- _Work task_: Rewrite the food bank passage starting at "Supporting the Trussell" and ending at "with Citizens Advice.", changing "helpline" to "hotline".

── Document text ──

In partnership with the Trussell Trust, the Cadent Foundation are supporting food banks in the North West to deliver increased specialist advice to people facing poverty in their communities.
Between April 2020 and April 2021, Trussell Trust food banks in the North West delivered 313,015 parcels as they saw a 23% rise in need for their services on the previous year. Whilst people referred to food banks can be dealing with a vast variety of issues, the fundamental problem common to all is simple: a lack of money to buy the absolute essentials we all need to live, like food, clothes, heating, and safe accommodation. With poverty surging in the UK, it has never been more important to look at how we can better protect people from falling into extreme poverty, particularly, how the private, public and third sectors can collaborate to intervene earlier, and make specialist support more accessible to everyone.
Supporting the Trussell Trust’s mission to end the need for food banks, the Cadent Foundation has formed a new three-year, £1.5m strategic partnership with the charity, aimed at increasing low incomes through providing access to financial advice. The funding provides local grants to food banks via the Trussell Trusts Together for Change grants programme, as well as supporting the national Help through Hardship helpline, which was developed in 2020 in collaboration with Citizens Advice.

───
── Supplied records ──

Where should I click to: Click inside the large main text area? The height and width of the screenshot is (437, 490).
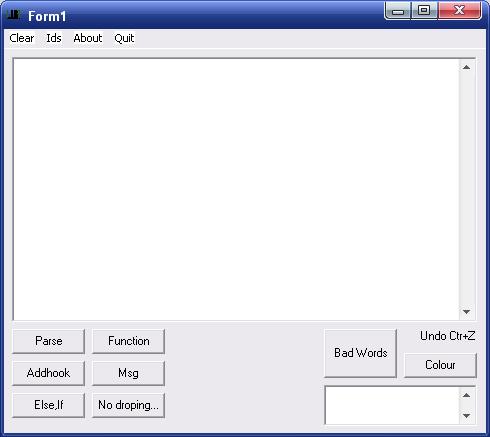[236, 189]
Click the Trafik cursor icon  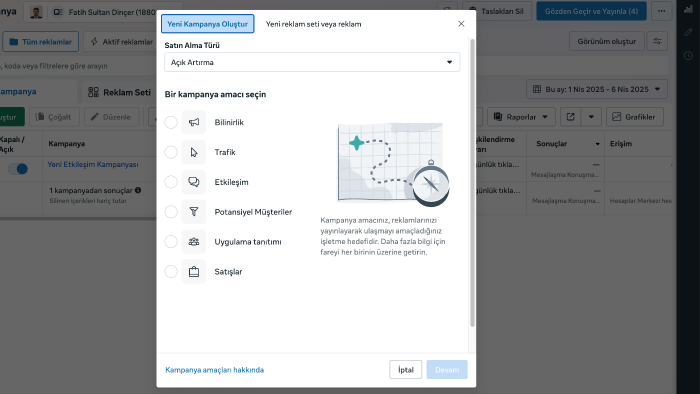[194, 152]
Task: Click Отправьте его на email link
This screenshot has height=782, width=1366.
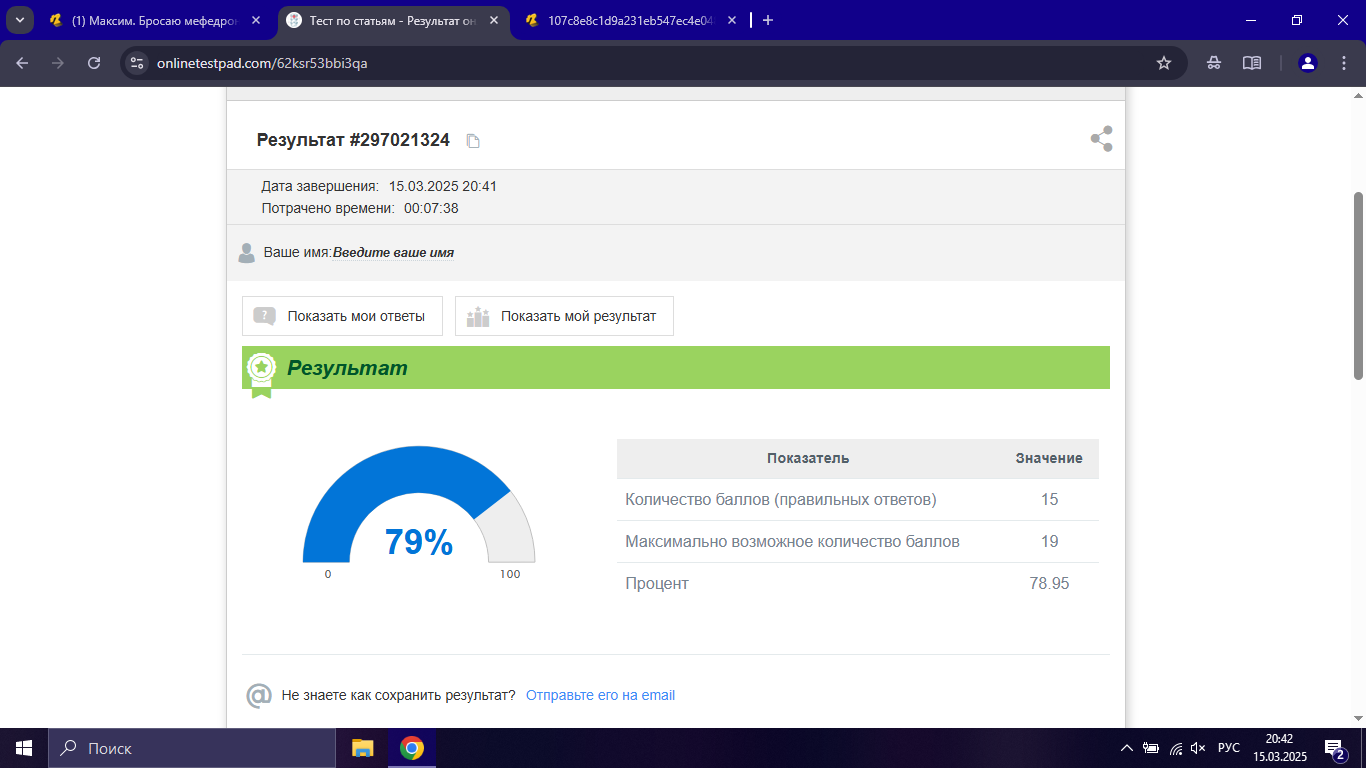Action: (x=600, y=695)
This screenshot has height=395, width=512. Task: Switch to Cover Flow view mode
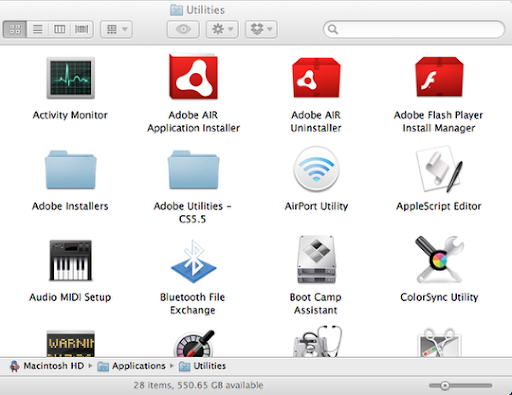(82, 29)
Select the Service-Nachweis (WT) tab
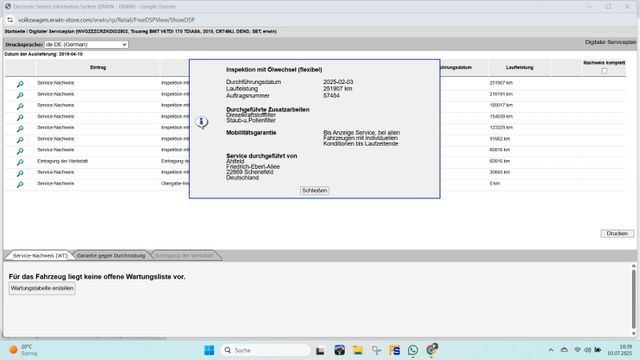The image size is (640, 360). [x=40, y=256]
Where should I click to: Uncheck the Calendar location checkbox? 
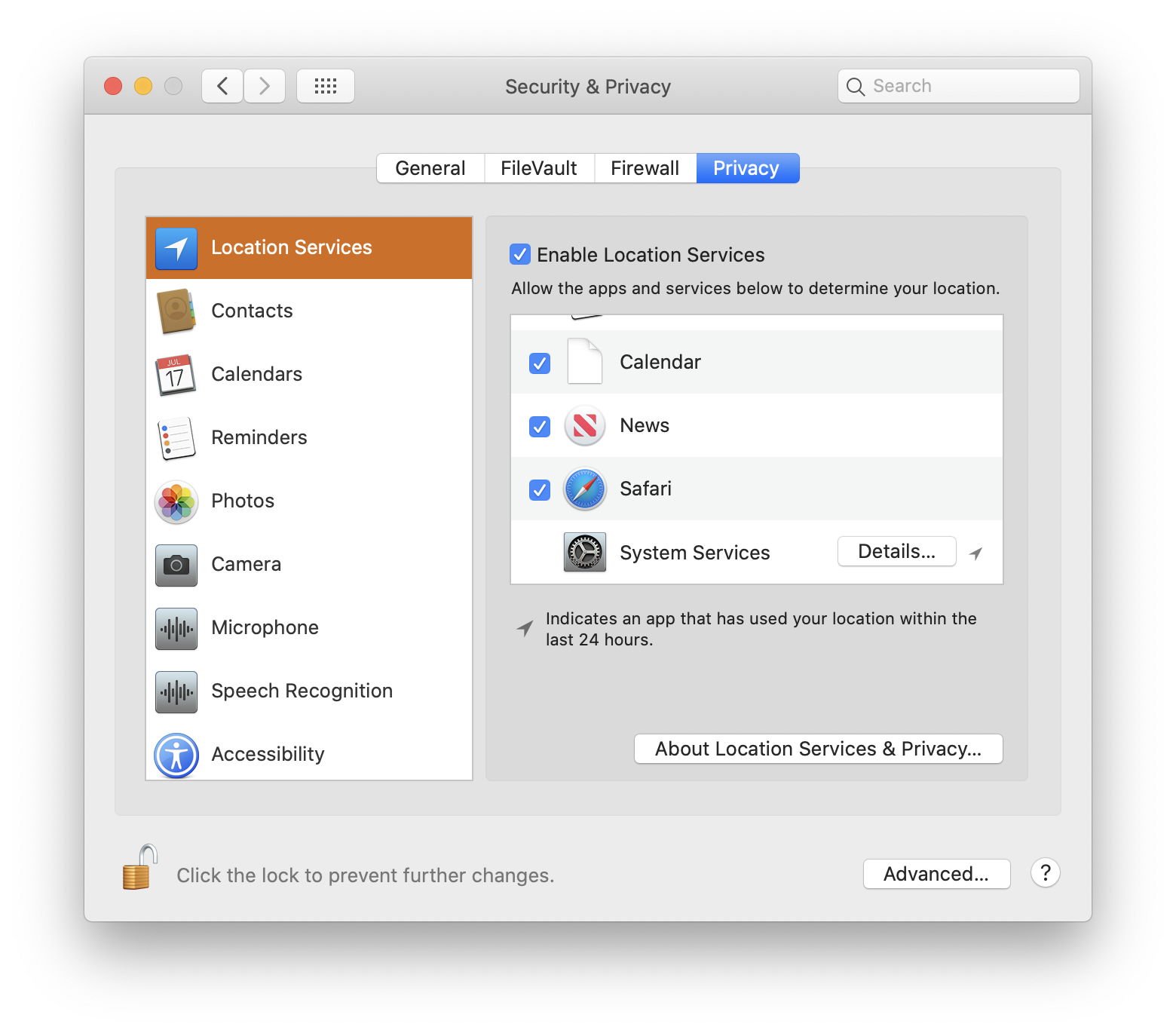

───

- _Solution_:
Supporting the Trussell Trust’s mission to end the need for food banks, the Cadent Foundation has formed a new three-year, £1.5m strategic partnership with the charity, aimed at increasing low incomes through providing access to financial advice. The funding provides local grants to food banks via the Trussell Trusts Together for Change grants programme, as well as supporting the national Help through Hardship hotline, which was developed in 2020 in collaboration with Citizens Advice.